**EXERCISE DESCRIPTION:** Pick each line containing "agent" out of the records.

**Items from a dataset:**

****

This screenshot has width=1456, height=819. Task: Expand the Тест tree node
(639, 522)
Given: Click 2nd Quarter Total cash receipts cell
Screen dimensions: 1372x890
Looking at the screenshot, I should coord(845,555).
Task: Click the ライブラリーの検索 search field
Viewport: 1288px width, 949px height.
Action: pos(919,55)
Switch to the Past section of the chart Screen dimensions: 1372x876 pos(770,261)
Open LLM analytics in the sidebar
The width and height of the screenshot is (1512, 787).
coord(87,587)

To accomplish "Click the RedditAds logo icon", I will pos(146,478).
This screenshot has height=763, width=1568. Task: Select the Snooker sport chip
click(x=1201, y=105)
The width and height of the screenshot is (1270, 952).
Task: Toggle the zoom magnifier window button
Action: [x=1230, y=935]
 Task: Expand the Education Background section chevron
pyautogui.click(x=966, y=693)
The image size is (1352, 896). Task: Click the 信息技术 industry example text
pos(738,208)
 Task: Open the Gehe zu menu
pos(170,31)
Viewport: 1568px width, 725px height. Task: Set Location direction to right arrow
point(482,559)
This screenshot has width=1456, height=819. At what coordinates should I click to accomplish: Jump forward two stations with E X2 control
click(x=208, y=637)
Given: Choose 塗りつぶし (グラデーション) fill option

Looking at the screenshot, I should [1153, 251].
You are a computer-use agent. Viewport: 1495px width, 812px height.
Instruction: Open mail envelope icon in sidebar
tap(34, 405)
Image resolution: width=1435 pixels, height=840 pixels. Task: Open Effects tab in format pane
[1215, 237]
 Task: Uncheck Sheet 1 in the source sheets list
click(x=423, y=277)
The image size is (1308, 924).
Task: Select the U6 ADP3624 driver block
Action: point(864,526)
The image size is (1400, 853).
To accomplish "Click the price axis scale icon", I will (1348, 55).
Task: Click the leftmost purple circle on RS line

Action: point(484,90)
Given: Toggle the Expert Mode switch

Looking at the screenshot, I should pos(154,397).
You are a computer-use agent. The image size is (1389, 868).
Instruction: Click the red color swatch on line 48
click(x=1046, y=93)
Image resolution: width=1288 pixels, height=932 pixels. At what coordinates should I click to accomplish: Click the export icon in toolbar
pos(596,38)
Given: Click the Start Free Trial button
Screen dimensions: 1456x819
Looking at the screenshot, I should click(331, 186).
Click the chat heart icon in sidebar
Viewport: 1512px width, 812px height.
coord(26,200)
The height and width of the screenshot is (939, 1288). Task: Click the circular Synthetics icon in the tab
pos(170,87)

****

**COMPLETED EXERCISE:**
You are a computer-use agent. Viewport: 1495px width, 812px height.
You are a computer-use agent. The image size is (1389, 868).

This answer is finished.